One of the victims was 24-year-old Maryam Nuri Mohamed Amin – known to her family as Baran – a Kurdish woman from northern Iraq who was said to be travelling to the UK to join her fiance.
Following the tragedy, politicians argued about how to halt the perilous crossings of the Channel.
An invitation to Home Secretary Priti Patel to attend a meeting of ministers from key European allies in Calais on Sunday was withdrawn after France was angered by Mr Johnson releasing a letter he sent to Mr Macron setting out a battery of proposals, including reiterating a call for joint UK-French patrols by border officials along French beaches to stop boats leaving, which Paris has resisted.
In a statement reported in French media, the interior ministry said the meeting on Sunday would go ahead with interior minister Gerald Darmanin and his counterparts from Belgium, the Netherlands and Germany and representatives of the European Commission.

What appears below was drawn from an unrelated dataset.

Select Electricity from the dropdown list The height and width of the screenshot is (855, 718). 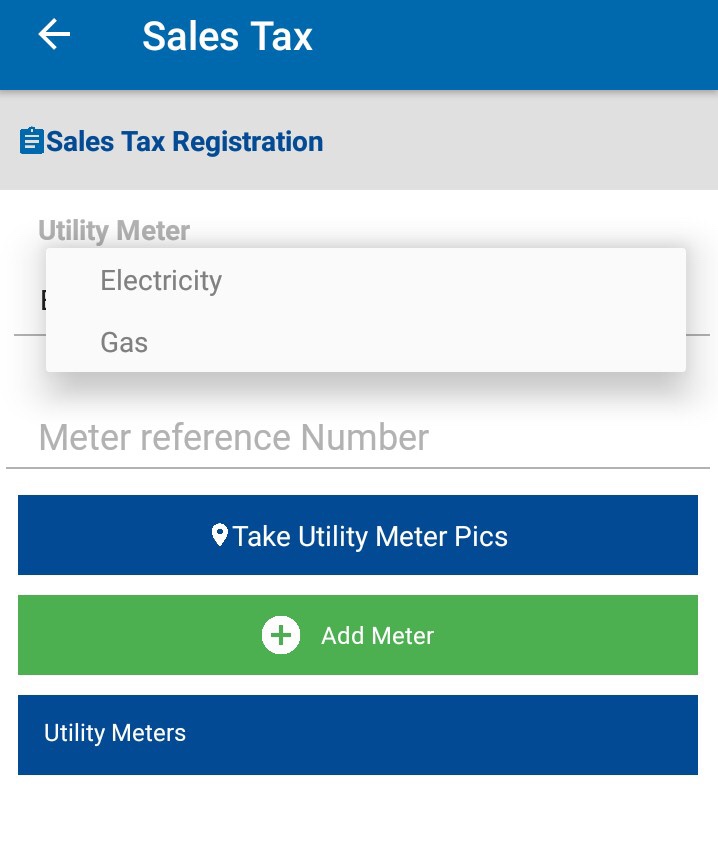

Lara Bishop, a volunteer for asylum-seeker charity Care4Calais, was one of those who gave a speech at Saturday’s demonstration.
Speaking afterwards, she said: “No-one should have to die on our border. We are a first-world nation. We are the sixth biggest economy in the world but we only take 1% of refugees and we make it so difficult for people to cross, and it’s not okay for people to be dying in the Channel.
“I think the British and the French governments need to remember humanity. At the moment they’re using them as political pawns – throwing them between themselves – but these are humans. These are people’s mothers, brothers, sisters, and I think they’ve lost all perspective on that, these are just numbers in a political game and I think they need to remember these are humans we’re talking about.”
Kevin Courtney, National Education Union (NEU) general secretary, explained how at a union meeting this week, members – some of whom help Care4Calais – “insisted” on a discussion about the deaths.
Mr Courtney said: “What future do we want for our children? Do we want a dystopian future with armed guards at the borders watching people drown with a growing fear inside those borders of anyone from outside? With a fear that we might become refugees ourselves? Is that the future we want, living behind gated communities?
“That future isn’t the future.
“We are watching 27 people drown this week.”
More than 25,700 people have made the dangerous journey to the UK in small boats this year – three times the total for the whole of 2020, according to data compiled by the PA news agency.
Figures released by the Home Office on Thursday showed that more than 37,500 asylum claims were made in the UK in the year to September, which is the highest level for nearly 20 years.
The backlog in cases also reached its highest point since comparable records began, with more than 67,500 asylum applications awaiting a decision at the end of September.